Using the information
**A)** Answer these from the computer-assisted coding article:
(i) What technology does the article say is used to pre-read patient charts and suggest codes to the coding staff?
(ii) What is Heather Eminger-Gladden's title?
(iii) Under "Hierarchical Condition Coding (HCC)," what may it indicate when HCC codes documented on a prior visit are missing from this visit?
**B)** Continue the article on computer-assisted coding from its last sentence.

By Chris Casto
Many healthcare organizations implemented computer-assisted coding (CAC) to supplement coding operations. The use of natural language processing to pre-read patient charts to suggest ICD-10-CM-PCS and CPT codes to the coding staff resulted in higher productivity, greater accuracy or both. Using machine learning and artificial intelligence, some organizations have moved beyond code suggestions to tackle other problems.
“Computer-assisted coding will continue to be a valuable, if not essential, tool for medical coding,” says Heather Eminger-Gladden, CAC & CDI Product Manager at Dolbey. “For those organizations using it, they should look to the software for the ability to concurrently read charts while the patient is still receiving care.”
A concurrent review of charts can guide clinical documentation staff or case managers to those that need their analysis the most. Instead of combing somewhat blindly through charts, CAC can create worklists based on what is or is not documented. A few examples are:
Hierarchical Condition Coding (HCC) — point CDI toward charts where, on a prior visit, the patient had documented HCC codes, but are missing this visit. This may indicate that a diagnosis was missed that could still be present.

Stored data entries
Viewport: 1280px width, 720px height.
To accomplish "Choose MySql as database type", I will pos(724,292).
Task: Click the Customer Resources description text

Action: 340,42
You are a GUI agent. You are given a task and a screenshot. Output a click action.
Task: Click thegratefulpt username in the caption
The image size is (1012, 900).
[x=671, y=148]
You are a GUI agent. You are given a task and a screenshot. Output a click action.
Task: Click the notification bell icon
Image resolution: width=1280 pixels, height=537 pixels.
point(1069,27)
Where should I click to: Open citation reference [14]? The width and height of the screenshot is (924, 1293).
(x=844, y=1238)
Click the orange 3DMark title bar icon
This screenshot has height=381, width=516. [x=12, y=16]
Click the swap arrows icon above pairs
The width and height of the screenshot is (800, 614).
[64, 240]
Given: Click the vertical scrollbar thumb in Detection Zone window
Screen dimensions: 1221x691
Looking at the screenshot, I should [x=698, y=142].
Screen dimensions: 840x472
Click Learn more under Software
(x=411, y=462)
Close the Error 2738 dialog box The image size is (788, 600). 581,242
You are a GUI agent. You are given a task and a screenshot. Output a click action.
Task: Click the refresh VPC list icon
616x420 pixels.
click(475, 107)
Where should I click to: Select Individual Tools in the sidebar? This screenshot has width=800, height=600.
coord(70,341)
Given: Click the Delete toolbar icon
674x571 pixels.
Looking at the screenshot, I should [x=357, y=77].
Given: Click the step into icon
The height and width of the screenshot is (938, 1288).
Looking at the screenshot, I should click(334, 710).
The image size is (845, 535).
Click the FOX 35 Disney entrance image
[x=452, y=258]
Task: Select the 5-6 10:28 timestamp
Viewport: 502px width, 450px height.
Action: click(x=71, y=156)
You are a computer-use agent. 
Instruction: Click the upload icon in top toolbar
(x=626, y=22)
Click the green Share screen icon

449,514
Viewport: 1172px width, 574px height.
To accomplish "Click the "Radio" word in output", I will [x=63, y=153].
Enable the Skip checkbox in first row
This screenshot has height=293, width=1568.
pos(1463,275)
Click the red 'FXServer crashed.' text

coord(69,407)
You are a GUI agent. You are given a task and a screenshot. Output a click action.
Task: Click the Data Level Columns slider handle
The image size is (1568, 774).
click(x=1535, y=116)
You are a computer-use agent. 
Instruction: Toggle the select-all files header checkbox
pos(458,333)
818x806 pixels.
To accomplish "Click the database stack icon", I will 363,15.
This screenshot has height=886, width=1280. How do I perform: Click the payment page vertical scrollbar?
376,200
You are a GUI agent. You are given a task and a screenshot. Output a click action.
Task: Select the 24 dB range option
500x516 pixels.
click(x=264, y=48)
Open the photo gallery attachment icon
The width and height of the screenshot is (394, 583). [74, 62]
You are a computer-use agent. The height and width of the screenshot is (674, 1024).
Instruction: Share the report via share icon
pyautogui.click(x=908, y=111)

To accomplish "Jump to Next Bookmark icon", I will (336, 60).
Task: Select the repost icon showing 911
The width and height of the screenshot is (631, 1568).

Results in order
**A)**
(i) Natural language processing.
(ii) CAC & CDI Product Manager at Dolbey.
(iii) That a diagnosis was missed that could still be present.

**B)**
30-Day Readmit — these can result in a reimbursement challenge. The CAC software can determine when a patient has returned inside that crucial window of time with the same or similar principle diagnosis.
Automatic Concurrent DRG Analysis — AI algorithms can automatically model an estimated DRG, which can be used to create worklists for CDI where the facility may be having known challenges. Another valuable use of the concurrent DRG analysis is to identify patients that may fall into a CMS bundled payment category (BPCI). Care teams and managers could be alerted very early in the patient stay.
GMLOS — CAC can alert on charts that are approaching the allowable length of stay to make sure nursing and providers are collaborating in a timely manner about the patient’s disposition.
Based on the ever-changing landscape of CMS and payer programs that emphasize payment for quality, this kind of business intelligence about chart content is essential.